* [MATERIAL TO PROCESS]

┌──

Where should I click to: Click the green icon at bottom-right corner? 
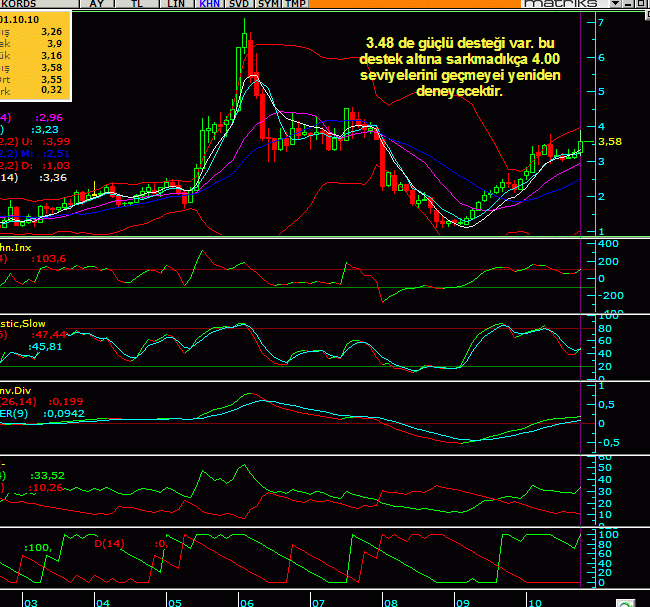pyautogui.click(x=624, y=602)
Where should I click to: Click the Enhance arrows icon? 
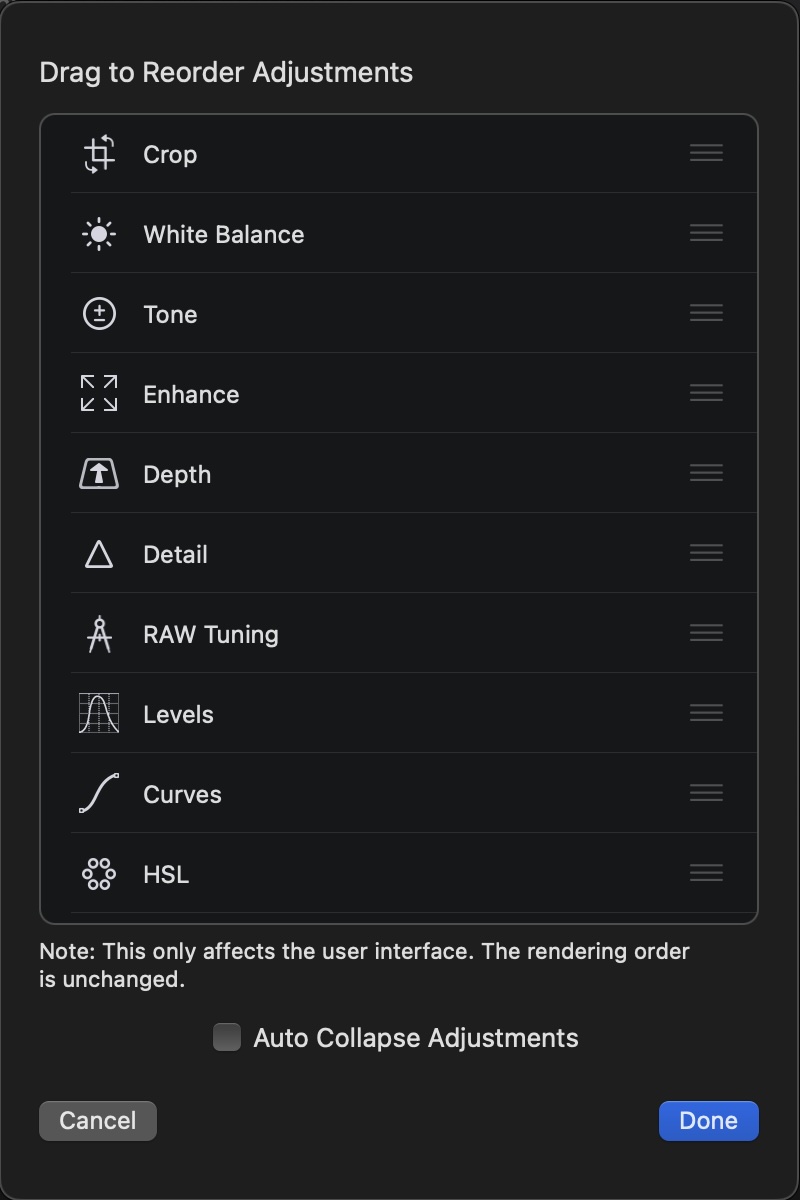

└──
┌──

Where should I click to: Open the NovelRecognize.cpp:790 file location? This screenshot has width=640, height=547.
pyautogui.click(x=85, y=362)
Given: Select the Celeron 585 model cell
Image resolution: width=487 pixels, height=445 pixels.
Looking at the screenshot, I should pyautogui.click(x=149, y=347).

└──

* [EXERCISE] Write out the lines above from the one with "Where should I click to: Click the green" through the one with "Where should I click to: Click the Enhance", ends included, exactly; no picture goes in.

* [ANSWER BOX]
Where should I click to: Click the green icon at bottom-right corner? 
pyautogui.click(x=624, y=602)
Where should I click to: Click the Enhance arrows icon? 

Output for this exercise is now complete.